Give again, word for word, the lines below that run from the line with "Image resolution: width=750" through the line with "1184x832 pixels.". Drop the pictures.

------ RECORDS SUPPLIED

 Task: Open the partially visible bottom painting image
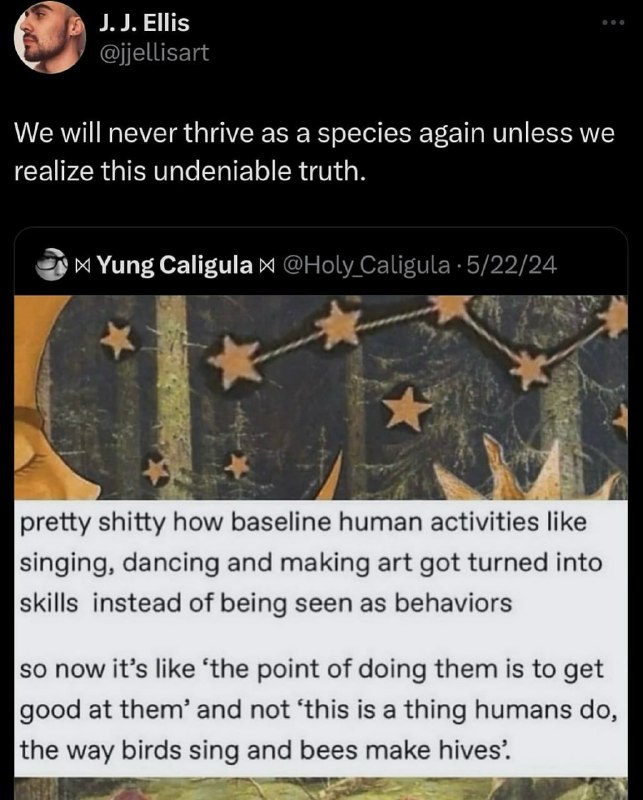coord(321,789)
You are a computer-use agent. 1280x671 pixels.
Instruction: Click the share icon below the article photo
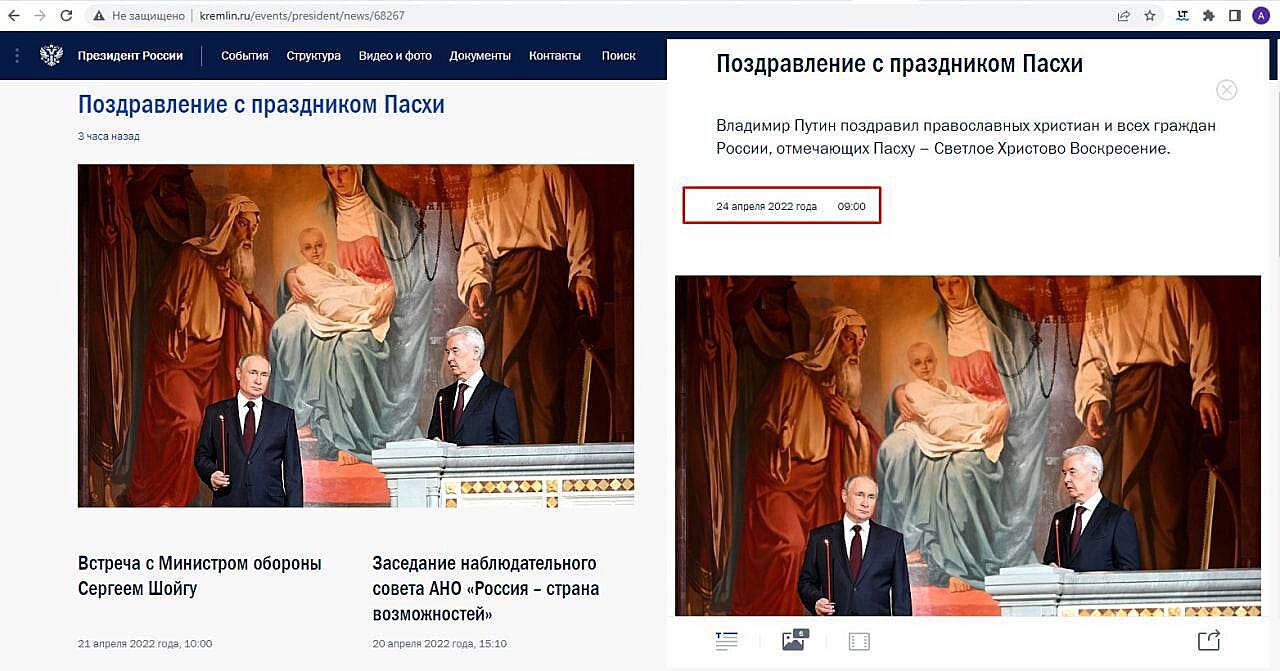pyautogui.click(x=1208, y=640)
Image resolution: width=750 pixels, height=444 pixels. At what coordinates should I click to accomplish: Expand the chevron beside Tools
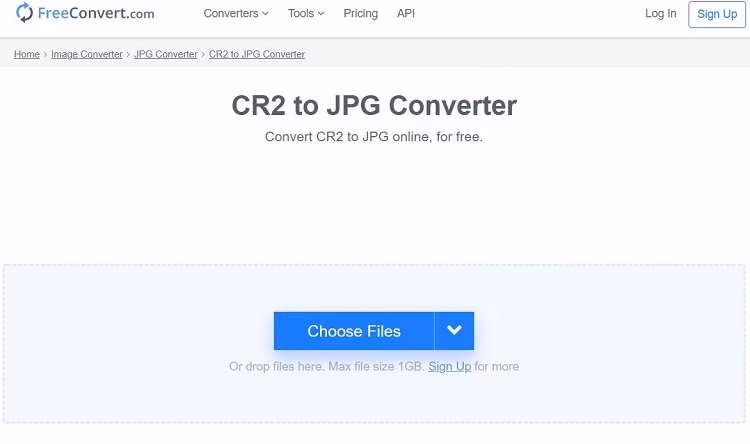[x=321, y=14]
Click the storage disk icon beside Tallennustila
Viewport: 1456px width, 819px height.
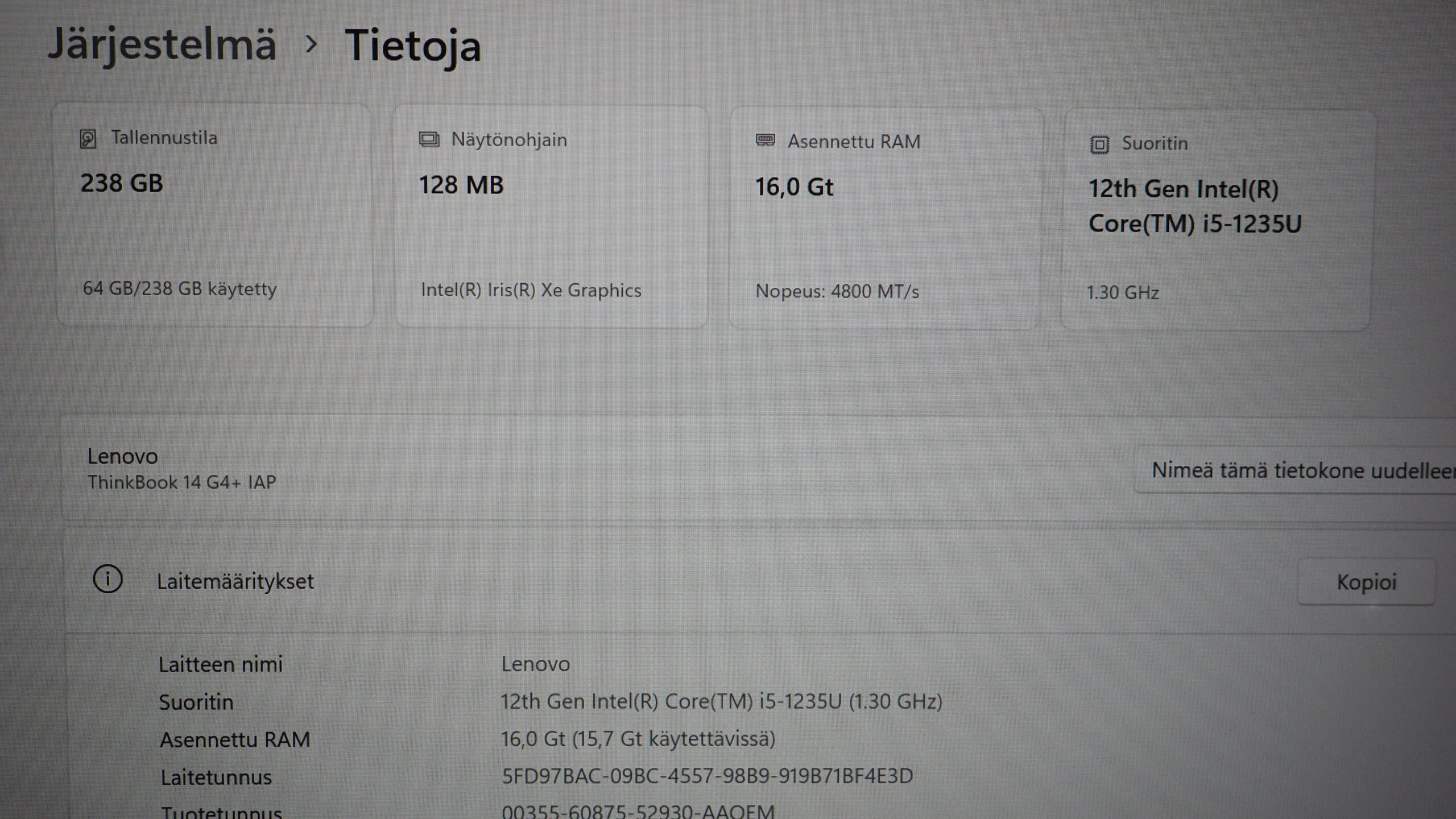88,139
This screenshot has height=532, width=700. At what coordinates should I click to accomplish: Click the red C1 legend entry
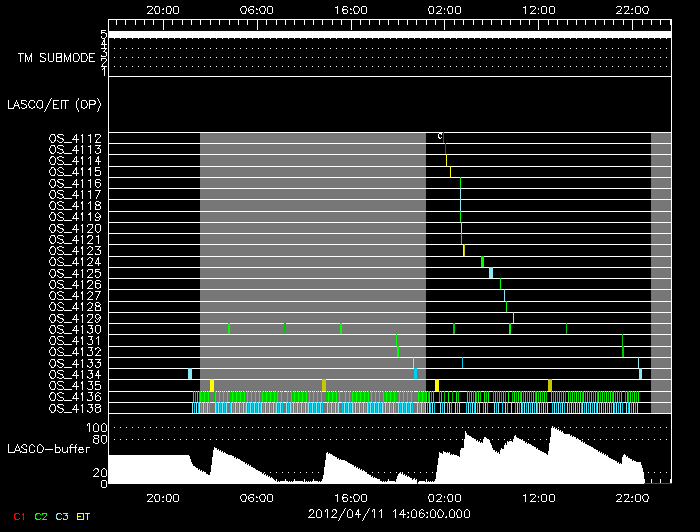(14, 516)
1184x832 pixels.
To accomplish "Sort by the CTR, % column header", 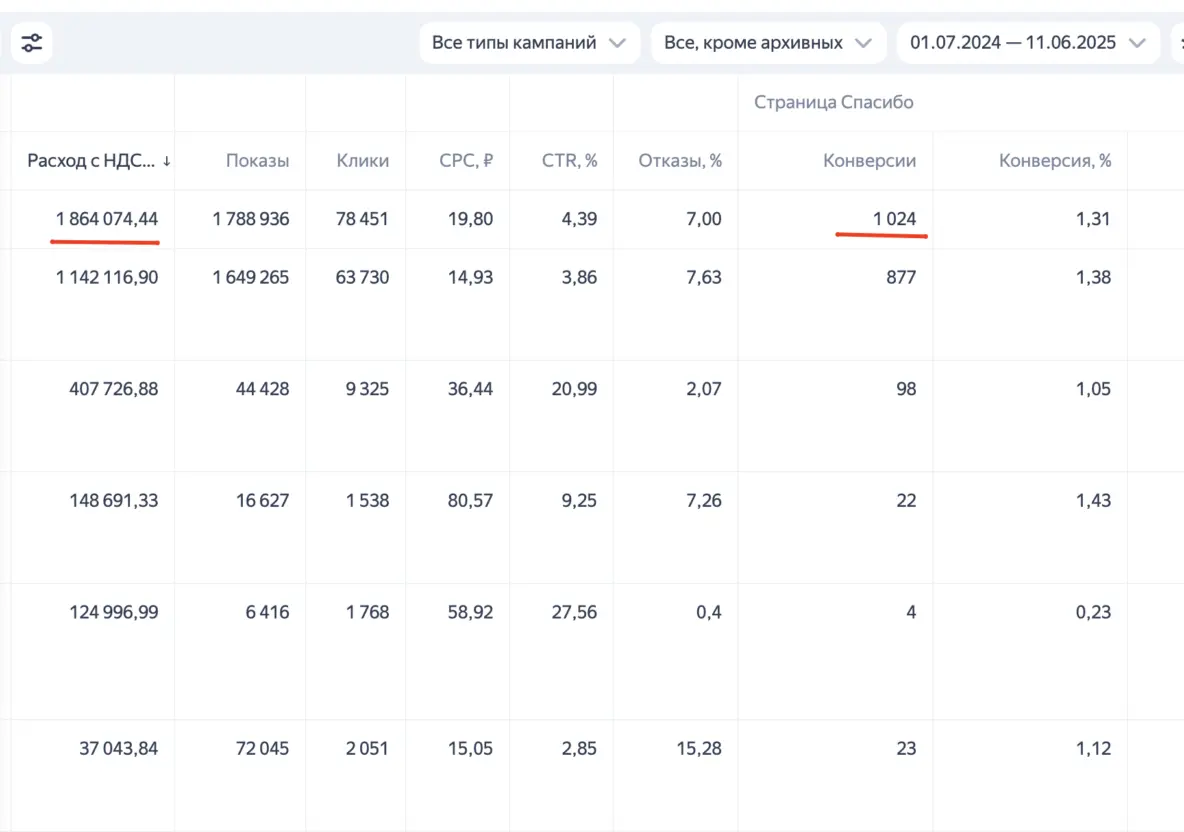I will 569,161.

------------

* **WRITTEN ANSWER**:
Image resolution: width=750 pixels, height=444 pixels. At what coordinates should I click to accomplish: Expand the chevron beside Tools
[x=321, y=14]
Click the storage disk icon beside Tallennustila
Viewport: 1456px width, 819px height.
88,139
This screenshot has height=532, width=700. At what coordinates should I click to accomplish: Click the red C1 legend entry
(14, 516)
1184x832 pixels.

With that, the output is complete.